Alle urne in ottobre
Quesiti aperti

Con la presentazione da parte della Lega della mozione parlamentare di sfiducia nei confronti del governo Conte, la cosiddetta «parlamentarizzazione» della crisi viene formalmente avviata. La speranza di Salvini era che, una volta ricevuto lo sfratto, Giuseppe Conte si presentasse già dimissionario al capo dello Stato e che la procedura di scioglimento delle Camere avvenisse in modo fulmineo, addirittura entro Ferragosto. Non sarà così, e questo sicuramente mette i leghisti sul chi va là: quando una crisi di governo entra in Parlamento è sicuro solo il primo atto mentre l’epilogo è tutto da scrivere.

Non sarà un caso che si stiano moltiplicando i sospetti di possibili «inciuci» – seccamente smentiti dagli interessati ovviamente – tra i Cinque Stelle e il Pd in funzione «anti-destra». Segno che la possibilità che le cose evolvano man mano, c’è. Anche per una ragione banale, e cioè che una cosa sono i sondaggi, una cosa i numeri sul campo. In questo Parlamento, eletto l’anno scorso, e non in quello che verrà, la forza preponderante è dei Cinque Stelle, che sono il partito di maggioranza relativa. Basterebbe un’intesa tra Di Maio e Zingaretti per rendere tutto più complicato. Magari non ci sarà – se non altro perché i renziani si opporrebbero a costo di uscire dal Pd – ma intanto la sola possibilità contribuisce ad avvelenare ancor di più l’aria. Se ieri Di Maio è arrivato a dare del «giullare» a Salvini perché avanzava appunto il sospetto di inciuci in corso, vuol dire che queste ipotesi corrono e provocano reazioni e risentimenti.

Lunedì la presidente del Senato Casellati ha convocato la conferenza dei capigruppo per decidere il timing della crisi, e lì per esempio si comincerà a vedere quanto potrà essere appagata la richiesta di Salvini di «fare subito»: complice il Ferragosto e il Parlamento chiuso per ferie, ci si potrebbe prendere una pausa di riflessione in più. Per esempio potrebbe emergere l’idea di un governo istituzionale che abbia il solo compito di portare gli italiani alle urne presumibilmente alla fine di ottobre e che gestisca la prima fase della manovra di Bilancio 2020 dal momento che obbligatoriamente entro settembre va approvata la Nota di variazione di bilancio, che entro il 15 ottobre il testo va presentato a Bruxelles e che entro il 20 dovrà essere trasmesso alle Camere per essere approvato entro il 31 dicembre.

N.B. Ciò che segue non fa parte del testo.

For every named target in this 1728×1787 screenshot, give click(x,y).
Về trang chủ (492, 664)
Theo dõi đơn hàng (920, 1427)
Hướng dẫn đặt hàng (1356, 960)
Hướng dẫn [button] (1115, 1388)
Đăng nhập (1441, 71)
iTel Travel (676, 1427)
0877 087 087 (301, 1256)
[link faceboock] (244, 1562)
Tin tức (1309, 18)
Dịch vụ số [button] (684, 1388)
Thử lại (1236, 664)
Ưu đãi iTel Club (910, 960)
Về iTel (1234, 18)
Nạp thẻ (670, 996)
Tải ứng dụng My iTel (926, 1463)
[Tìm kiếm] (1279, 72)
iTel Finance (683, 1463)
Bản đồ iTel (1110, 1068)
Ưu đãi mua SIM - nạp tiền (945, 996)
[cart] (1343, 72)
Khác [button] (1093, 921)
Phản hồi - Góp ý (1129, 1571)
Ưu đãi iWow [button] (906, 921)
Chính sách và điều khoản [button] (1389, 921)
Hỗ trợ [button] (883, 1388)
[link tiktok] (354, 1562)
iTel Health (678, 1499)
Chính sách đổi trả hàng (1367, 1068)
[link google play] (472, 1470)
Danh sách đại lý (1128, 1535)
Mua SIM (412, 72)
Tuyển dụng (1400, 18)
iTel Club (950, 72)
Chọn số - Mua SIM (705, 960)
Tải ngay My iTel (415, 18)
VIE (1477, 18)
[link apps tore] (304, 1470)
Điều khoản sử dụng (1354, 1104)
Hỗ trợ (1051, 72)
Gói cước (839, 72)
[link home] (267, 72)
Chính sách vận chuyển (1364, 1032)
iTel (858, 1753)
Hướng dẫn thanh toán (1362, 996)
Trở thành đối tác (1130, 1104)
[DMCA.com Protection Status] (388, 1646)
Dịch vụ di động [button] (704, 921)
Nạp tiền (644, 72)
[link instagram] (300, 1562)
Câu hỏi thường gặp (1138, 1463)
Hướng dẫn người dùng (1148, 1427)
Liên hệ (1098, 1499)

La campagna elettorale si accavallerebbe con queste scadenze e il governo in uscita difficilmente potrebbe comporre le proprie divergenze su un provvedimento tanto impegnativo come il Bilancio. Del resto, bisogna fare l’impossibile sia per evitare l’esercizio provvisorio di Bilancio, che sarebbe un disastro per l’economia, ma anche che scattino le clausole di garanzia con l’aumento dell’Iva e si riaccenda la minaccia della procedura di infrazione da parte della Commissione, tutte variabili che già ieri hanno infuocato lo spread e depresso la Borsa. Servirebbe una gestione, se non neutrale, almeno «istituzionale», fatalmente sorvegliata dal Quirinale.

C’è poi una considerazione fatta dal politologo Giovanni Orsina che potrebbe rivelare le vere intenzioni di Mattarella: le elezioni, osserva il professore, devono essere gestite con la massima imparzialità dal ministro dell’Interno, che in questo caso è Salvini, e sarebbe corretto lasciare a lui, il leader che ha provocato lo scioglimento del Parlamento e ha chiesto agli italiani «pieni poteri», la leva del Viminale? Non servirebbe anche qui una gestione che garantisca tutti? Insomma, che si vada a votare è indubbio, e verosimilmente accadrà in autunno, dal momento che l’unica maggioranza possibile in questa legislatura, quella giallo-verde, è andata in pezzi dopo un anno di convivenza tribolatissima. Ma su quel che accadrà da domani fino ad ottobre tutti gli interrogativi restano aperti, e non sono questioni di piccolo conto.